二宮定置の瓜坊とマダケの煮つけ

イサキは塩焼きもいいけど、煮てもいい


昔、江戸川区にいたとき、魚屋でイサキを買うと、水洗いして振り塩をしてもらっていた。イサキは塩焼きというのが当たり前だった。
初めてイサキの煮つけを食べたのは後々のことで、伊豆半島の民宿でだ。
「いさぎは煮つけで食べた方がうまい」は、島根県美保関、定置網の漁師さんがボクにイサキをくれたときに言った言葉だ。
その朝、美保関の旅館の定食(泊まったわけではない)もイサキの煮つけだった。
塩焼きと煮つけを比べても仕方がないが、煮つけは塩焼き以上に大小あまり関係がない。

そう言えば、和歌山県紀の川市ではイサキとナスと煮合わせていたし、柿を買いに寄った奈良県五條市近くでは冬瓜が添えられていた。
時季の野菜と合わせて煮ると、とても日常そのもの、季節そのものが感じられていい。
煮つけは平凡な料理で、普段、そこに何気なくあるものである。

今回は神奈川県秦野市『じばさんず』で買ったマダケと煮合わせた。
まごうことなき飯の友である。
小イサキは手づかみで食らいつき、それはそれだけで完結する。
ご飯はもっぱら竹の子で食べることとなった。なぜだろう。
小イサキは煮つけると、それ自体が非常にうまい。
身離れがよくいくらでも食らえる。
食べることに集中して、ご飯に目が移らない。

その小イサキのうま味を吸収したマダケでご飯が、とても合う。
マダケには、とれたてをゆでたので非常に柔らかく、えぐ味などまったくない。
マダケの持つ強い甘味と、ちょっとだけ歯を刺激する竹らしい繊維を感じる食感、そしてご飯というのは最強と、もちろん食べているときは思っていた。

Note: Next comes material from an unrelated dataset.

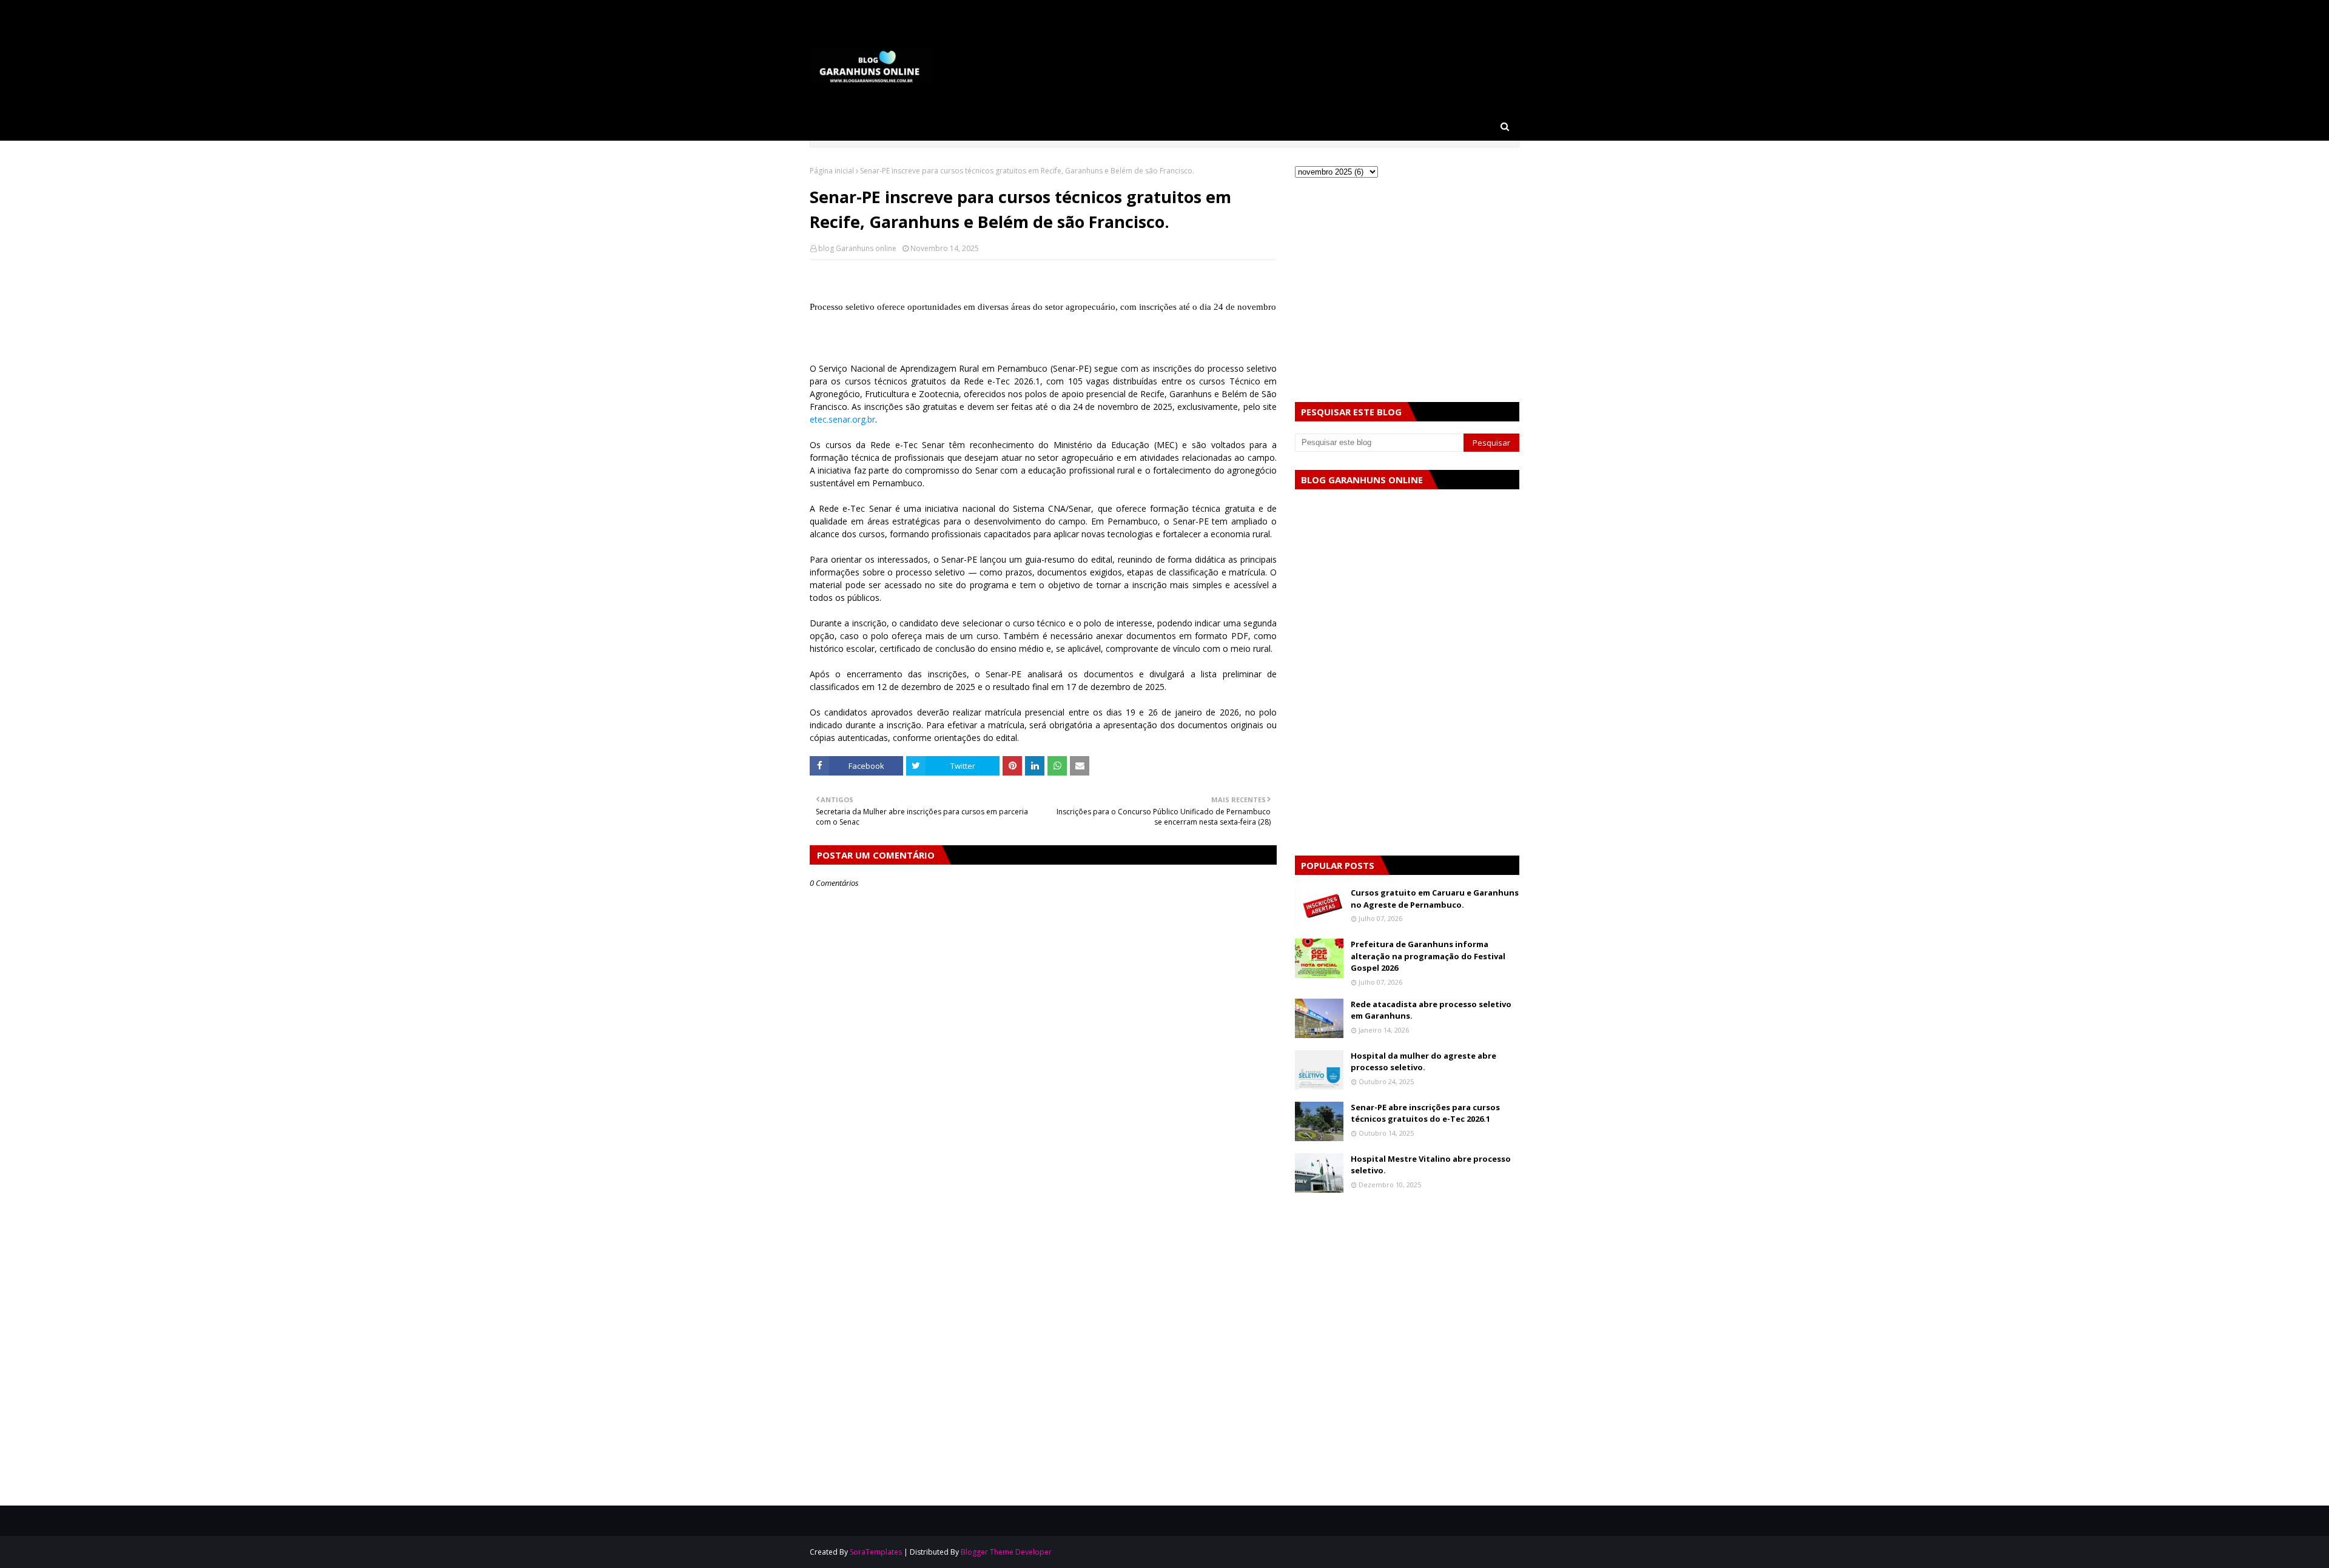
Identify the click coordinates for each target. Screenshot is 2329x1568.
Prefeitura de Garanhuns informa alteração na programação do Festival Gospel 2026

二宮沖の小イサキと秦野市の、時季のマダケで、初夏の味、味わっているぞ、という気になるのもいい。

小イサキを狙って競る人はまずいない


5月9日の神奈川県小田原魚市場、二宮定置で小イサキを拾ってきた。瓜坊(うりぼう)と呼ばれるサイズである。
体長15cm・60g前後で、このサイズを競る人はまずいない。でも非常に欲しい人はいるので、頼む人がいれば競りに出すサイズである。
ちなみに18〜20cmは流通上見ることがあるが、それにしても安い。
非常に下ろしやすくておいしいのに、まことにもったいない。

関東周辺直売所はマダケだらけかも


これをマダケと煮る。
マダケは糠を入れた水で1時間ほどゆでて鍋止め。
水洗いして水の中で保存する。
これを食べやすい大きさに切る。
小イサキは鱗をひき、頭部を袈裟懸けに落とす。
内臓を洗い流し、湯通しして冷水に落として残った鱗やぬめりを流す。
これを酒・砂糖・醤油・水で煮る。